─── Verilen Metin

The Old Man & the Gun – David Lowery (2018)

“Bir zamanlar ona “Forrest, senin durumundaki birisi için yaşamını kazanmanın daha kolay bir yolu mutlaka vardır” dediğimde, bana baktı ve şöyle dedi: “Dostum, benim sözünü ettiğim yaşamını kazanmak değil, yaşamak””

Kendi ifadesine göre yaşamı boyunca 18’i başarılı, 12’si başarısız toplam 30 kez cezaevinden kaçma girişimi olan ve ilerleyen yaşına rağmen iki arkadaşı ile banka soygunculuğuna devam eden Forrest Tucker’ın hikâyesi.

Amerikalı gazeteci David Grann’in 2003’te The New Yorker dergisinde yayımlanan makalesinden (Makale daha sonra Grann’in “The Devil and Sherlock Holmes” adlı derlemesinde de yer almış) esinlenen senaryosunu yazan David Lowery’nin yönetmenliğini de yaptığı bir ABD yapımı. Başrol oyuncularından Robert Redford’un son oyunculuğu olduğunu belirttiği film en az hikâyenin kahramanı kadar Redford’a da adanmış görünen bir çalışma. Redford’a Casey Affleck, Sissy Spacek, Dany Glover ve Tom Waits’in eşlik ettiği zengin kadrolu film bir suçlunun hikâyesini esprili, sakin ve hafif bir havada anlatırken; aksiyondan ve onun hız, kaos, gürültü ve heyecan gibi olmazsa olmaz unsurlarından hemen tamamen uzak duruyor. Yaşlı adamın peşine düşen dedektifin sözleri ile, “Eskiden genç olan yaşlı bir adam ve sadece banka soymayı seviyor” diye tanımlanabilecek adamın 1981’deki birkaç ayına odaklanan hikâye başta Redford’unkiler olmak üzere bazı sinema eserlerine göndermeleri ile de dikkat çeken, bir karakteri olduğu gibi ve yargılamadan anlatması ile de dikkat çeken eğlenceli bir yapıt.

Öylesine olup bitiveren ve başta bankada yapılan sıradan bir işlem olduğunu düşündüğünüz bir banka soygunu sahnesi ile açılıyor film. Tucker (Robert Redford) takma bıyığını çıkarıp, silahını arabasının torpido gözüne koyduğunda ve ardından onun kulaklığı aracılığı ile bize de ulaşan polis telsizi konuşmalarından sonra aslında bir soyguna tanık olduğumuzu anlıyoruz. Silahı olsa da kendi iddiasına göre bunu hiç kullanmamış olan, oldukça centilmen görünüşlü ve tavırlı ve soyulan bir bankanın çalışanlarından birinin şaşkınlıkla ifade ettiği gibi mutlu bir havası olan bir adamdır Tucker. Çocukluğundan beri soygunculuk yapmaktadır ve kendisi ile aynı yaşlardaki iki arkadaşı olan Teddy (Dany Glover) ve Waller (Tom Waits) ile birlikte son iki yılda 5 farklı eyalette 93 ayrı banka kurbanları olmuştur. Tucker açılışta gördüğümüz soygunun ardından polis takibinden kaçarken Jewel (Sissy Spacek) adında bir kadınla karşılaşır ve ona gerçek adını olmasa da, yaptığı işi itiraf ederek arkadaşı olur (Gerçek hikâyede kadının çok uzun bir süre adamın bir banka soyguncusu olduğundan habersiz olduğunu belirtelim). Hunt adındaki bir dedektif (Casey Affleck) peş peşe gelen soygunların failinin aynı kişi(ler) olduğunu anlar ve peşlerine düşer.

──────
─── Gösterilen Kayıtlar

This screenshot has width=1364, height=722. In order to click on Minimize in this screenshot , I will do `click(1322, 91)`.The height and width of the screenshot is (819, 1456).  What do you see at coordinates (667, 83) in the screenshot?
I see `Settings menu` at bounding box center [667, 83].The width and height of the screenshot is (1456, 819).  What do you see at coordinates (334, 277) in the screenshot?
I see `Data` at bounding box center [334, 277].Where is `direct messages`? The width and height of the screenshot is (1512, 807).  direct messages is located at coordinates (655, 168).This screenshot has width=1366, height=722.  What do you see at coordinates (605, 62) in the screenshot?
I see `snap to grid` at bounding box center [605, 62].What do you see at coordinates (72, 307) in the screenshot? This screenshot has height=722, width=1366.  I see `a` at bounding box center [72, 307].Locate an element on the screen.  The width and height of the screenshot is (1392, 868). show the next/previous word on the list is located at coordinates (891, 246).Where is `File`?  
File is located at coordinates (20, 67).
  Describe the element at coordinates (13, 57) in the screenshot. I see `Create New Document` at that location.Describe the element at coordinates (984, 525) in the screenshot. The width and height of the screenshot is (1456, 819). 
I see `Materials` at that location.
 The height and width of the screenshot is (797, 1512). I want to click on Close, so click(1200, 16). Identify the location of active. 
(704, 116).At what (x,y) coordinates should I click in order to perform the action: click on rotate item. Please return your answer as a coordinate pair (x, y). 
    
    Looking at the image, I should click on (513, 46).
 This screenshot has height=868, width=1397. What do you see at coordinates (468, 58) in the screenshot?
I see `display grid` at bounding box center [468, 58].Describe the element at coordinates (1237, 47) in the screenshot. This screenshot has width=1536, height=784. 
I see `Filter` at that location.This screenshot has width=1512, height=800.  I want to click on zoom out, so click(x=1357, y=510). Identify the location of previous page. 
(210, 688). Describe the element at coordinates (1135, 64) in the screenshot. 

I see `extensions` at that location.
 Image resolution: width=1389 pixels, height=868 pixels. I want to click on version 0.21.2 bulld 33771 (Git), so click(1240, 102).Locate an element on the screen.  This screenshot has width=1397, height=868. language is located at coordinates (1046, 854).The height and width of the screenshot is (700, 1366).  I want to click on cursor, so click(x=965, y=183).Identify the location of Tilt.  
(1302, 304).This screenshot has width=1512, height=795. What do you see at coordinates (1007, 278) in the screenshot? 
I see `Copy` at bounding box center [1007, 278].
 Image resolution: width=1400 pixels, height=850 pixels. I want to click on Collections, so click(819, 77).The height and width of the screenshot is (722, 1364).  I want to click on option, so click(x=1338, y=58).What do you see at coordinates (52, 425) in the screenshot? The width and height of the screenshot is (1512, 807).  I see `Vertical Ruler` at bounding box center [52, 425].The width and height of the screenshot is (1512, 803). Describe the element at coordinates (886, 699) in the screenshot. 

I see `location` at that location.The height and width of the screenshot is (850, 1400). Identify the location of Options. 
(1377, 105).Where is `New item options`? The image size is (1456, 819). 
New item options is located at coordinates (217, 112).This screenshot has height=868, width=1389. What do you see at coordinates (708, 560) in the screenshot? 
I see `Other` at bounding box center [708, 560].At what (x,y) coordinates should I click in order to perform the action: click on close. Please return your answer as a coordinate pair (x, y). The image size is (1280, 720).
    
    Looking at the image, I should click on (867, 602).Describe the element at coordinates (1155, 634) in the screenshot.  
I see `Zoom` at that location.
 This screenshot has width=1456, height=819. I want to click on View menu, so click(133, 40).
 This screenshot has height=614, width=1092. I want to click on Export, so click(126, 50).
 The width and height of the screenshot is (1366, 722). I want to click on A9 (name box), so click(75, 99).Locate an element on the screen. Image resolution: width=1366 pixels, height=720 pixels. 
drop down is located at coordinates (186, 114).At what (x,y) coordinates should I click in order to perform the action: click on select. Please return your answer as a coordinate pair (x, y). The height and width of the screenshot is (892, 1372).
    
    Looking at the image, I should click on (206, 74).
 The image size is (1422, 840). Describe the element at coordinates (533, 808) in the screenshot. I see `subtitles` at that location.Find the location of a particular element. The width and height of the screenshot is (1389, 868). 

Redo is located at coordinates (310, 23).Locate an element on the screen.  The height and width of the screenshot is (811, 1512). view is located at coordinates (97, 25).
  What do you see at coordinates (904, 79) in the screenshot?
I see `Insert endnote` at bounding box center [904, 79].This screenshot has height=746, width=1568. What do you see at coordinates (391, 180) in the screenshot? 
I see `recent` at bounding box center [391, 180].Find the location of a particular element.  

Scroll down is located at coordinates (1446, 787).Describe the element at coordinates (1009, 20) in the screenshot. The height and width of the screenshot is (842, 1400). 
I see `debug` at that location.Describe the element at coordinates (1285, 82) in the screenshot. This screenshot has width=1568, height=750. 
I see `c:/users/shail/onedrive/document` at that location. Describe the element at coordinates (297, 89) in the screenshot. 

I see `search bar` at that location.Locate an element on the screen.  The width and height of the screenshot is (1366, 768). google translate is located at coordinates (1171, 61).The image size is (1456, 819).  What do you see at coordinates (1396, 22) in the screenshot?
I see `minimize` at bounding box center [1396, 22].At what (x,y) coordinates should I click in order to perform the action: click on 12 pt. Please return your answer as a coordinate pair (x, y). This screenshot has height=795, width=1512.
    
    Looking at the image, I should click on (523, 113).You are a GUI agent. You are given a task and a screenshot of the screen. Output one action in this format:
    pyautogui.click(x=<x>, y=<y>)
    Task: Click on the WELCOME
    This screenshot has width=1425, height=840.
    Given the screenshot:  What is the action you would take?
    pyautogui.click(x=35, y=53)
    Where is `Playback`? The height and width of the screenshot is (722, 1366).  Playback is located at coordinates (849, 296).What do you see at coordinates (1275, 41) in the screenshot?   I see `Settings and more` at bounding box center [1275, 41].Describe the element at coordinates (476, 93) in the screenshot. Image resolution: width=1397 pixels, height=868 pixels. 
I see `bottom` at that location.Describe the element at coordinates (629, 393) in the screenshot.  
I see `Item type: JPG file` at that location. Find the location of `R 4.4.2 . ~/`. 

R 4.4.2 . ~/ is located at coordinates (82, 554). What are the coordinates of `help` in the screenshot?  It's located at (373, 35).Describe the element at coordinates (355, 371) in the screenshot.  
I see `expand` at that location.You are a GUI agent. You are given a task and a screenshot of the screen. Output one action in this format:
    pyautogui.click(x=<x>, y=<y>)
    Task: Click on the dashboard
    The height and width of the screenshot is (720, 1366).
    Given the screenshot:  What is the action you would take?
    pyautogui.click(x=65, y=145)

──────

*Görev Ayrıntıları:*
The Old Man & the Gun filmini tanıtan yazının devamını, son cümlesinden sonra başlayarak yazınız. Bu kayıtlara ihtiyaç duyulmamaktadır.

*Yazılı Yanıt:*
Hayli ilginç bir karakter Tucker; kibarlığı hiç elden bırakmayan, kendisi ve yaptığı iş ile mutlu görünen, banka soymayı asıl olarak sevdiği için yapan bir adamdır ve yaşlılığını da eklediğinizde tüm bu özelliklerine, sinemanın ilginç soyguncularından biri olarak çıkıyor karşımıza. David Lowery gerçeklere elbette ekleme ve çıkarmalar yaparak sevimli bir hırsız olarak çizmiş onu ve hayatını kazanmak için değil, bir yaşama şekli olarak banka soyan adamı Redford’un olgun ve sade performansı ile hayli çekici kılmış seyirci için. Lowery’nin sıkça birlikte çalıştığı (“Ain’t Them Bodies Saints – Ölümsüz Aşk”, “A Ghost Story – Bir Hayalet Hikâyesi” vs.) Daniel Hart’ın caz havalı ve uçarı notaları olan müzikleri ilk bakışta bir suç hikâyesine uygun değil gibi görünse de, gerek inceliği ve akıcı havası ile karakterin yaşam tarzının tam bir karşılığı olması, gerekse özellikle kapanış jeneriğinde duyduğumuz güçlü melodisi ile filme ek bir keyif katmış. Senaryoya kaynaklık eden makalenin yazarı Grann’in, gerçek Tucker’ın saksofon ve klarnet çalan iyi bir caz müzisyeni olduğunu söylediğini hatırlamakta da fayda var. Benzer bir biçimde, görüntü yönetmeni Joe Anderson’un çalışması da sadeliği ve “temiz”liği ile göz dolduruyor. Makaleden yola çıkan hikâyesinin kısalığını Lowery’nin senaryosunun doğal bir şekilde uzatabilmesinde Anderson’un görsel çalışmasının da önemli bir katkısı olmuş. Lowery’in hikâyeye ekledikleri, başta karakterleri daha iyi anlamamızı sağlamak yolu ile başardıkları olmak üzere filmi zenginleştirirken, en sıradan sahnede bile Anderson’ın kamerası kişileri ve mekânları daha çekici ve ilginç kılmayı başarıyor. Tom Waits’in önerisi ile senaryoya eklenen ve sanatçının kendi gençliği ile ilgili gerçek bir hikâyeyi anlattığı türden bölümler veya Tucker’ın gün batımına karşı evinin kapısında ayakta durduğu an gibi kareler hikâyenin süresini uzatmanın iyi tasarlanmış örnekleri arasında yer alıyor.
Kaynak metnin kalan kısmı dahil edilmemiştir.